Special Instructions
The test instructions specify the need to include date of birth, Social Security number, previous malignancy, drug therapy, radiation therapy, last menstrual period, postmenopausal patient status, surgeries, exogenous hormones, abnormal vaginal bleeding, abnormal Pap results, IUD usage, and other pertinent clinical information on the cytology test request form.
Limitations
There may be limitations due to failure to obtain adequate ectocervical, endocervical, or vaginal cell population, which is suboptimal for evaluation. Excessive use of lubricating jelly on the vaginal speculum interferes with cytologic examination and may lead to unsatisfactory Pap results. Furthermore, using the liquid-based cytology specimen for multiple tests might limit the volume available for Pap reprocessing or HPV testing. A negative result does not exclude the possibility of HPV infection, as low levels of infection or sampling error may produce a false-negative result. This test detects only the 14 most common high-risk HPV types. Reflex testing for genotypes 16 and 18, 45 may be indicated based on patient age and other test results.
Methodology
Other
Biomarkers
LOINC Codes
- 47798-3
Result Turnaround Time
2-5 days
Related Documents
For more information, please review the documents below
Specimen
Other
Volume
ThinPrep® vial
Minimum Volume
Not provided
Container
ThinPrep® vial
Collection Instructions
For Broom-like collection technique: insert the brush into the cervical os, rotate five times, rinse in PreservCyt® solution. For Brush/spatula technique: insert the brush in the endocervical canal, rotate, rinse in PreservCyt® solution. Adequately collect from the ectocervix using a spatula, swirl in ThinPrep® vial.
Patient Preparation
Avoid douches 48 to 72 hours prior to examination.

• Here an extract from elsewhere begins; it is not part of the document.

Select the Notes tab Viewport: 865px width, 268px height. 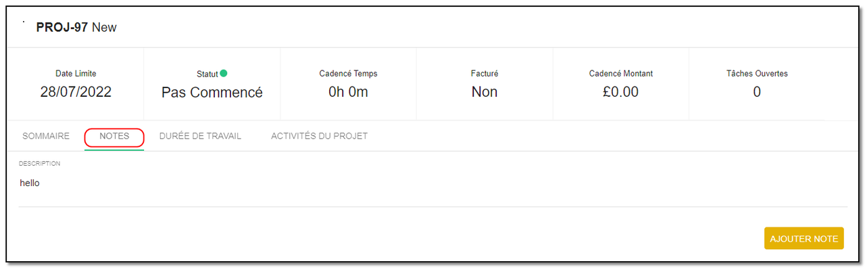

Do not collect specimen during or shortly after menstrual period.
Storage Instructions
Maintain at room temperature. Pap processing within 21 days; HPV testing within 3 months.
Causes for Rejection
Improper collection, inadequate specimen, improper labeling, specimen leaked, insufficient quantity, name discrepancies, specimen on male patient, expired vial, frozen specimen, submission in SurePath™ vial.